(Stored entries)

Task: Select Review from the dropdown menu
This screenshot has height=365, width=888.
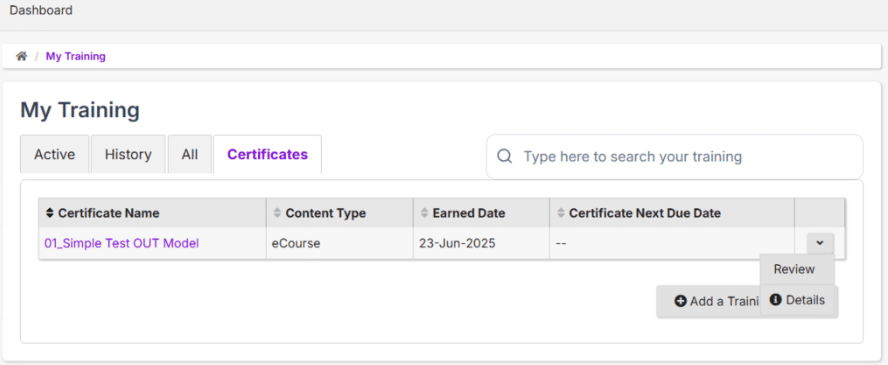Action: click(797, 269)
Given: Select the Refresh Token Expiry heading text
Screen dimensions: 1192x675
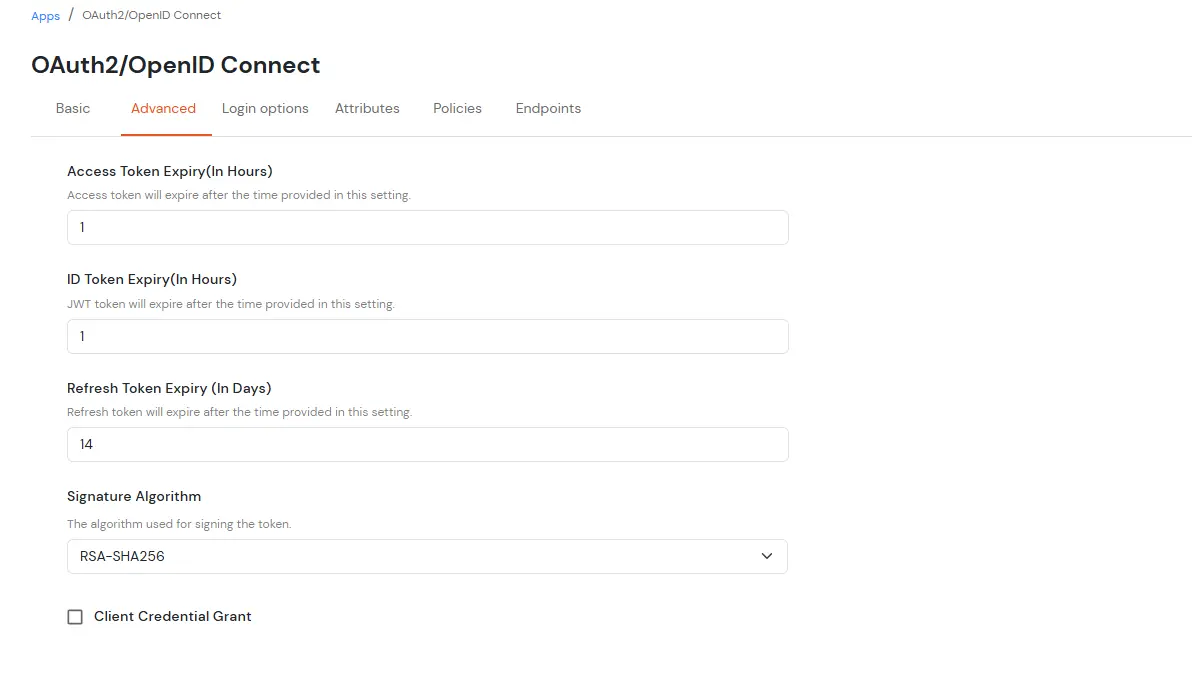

Objective: Present the lines above as a Markdown table with the columns "Row" and "Line," numbering each row and omitting blank lines. Exclude the pictures from the table.

Answer for the task:
| Row | Line |
|---|---|
| 1 | Task: Select Review from the dropdown menu |
| 2 | This screenshot has height=365, width=888. |
| 3 | Action: click(797, 269) |
| 4 | Given: Select the Refresh Token Expiry heading text |
| 5 | Screen dimensions: 1192x675 |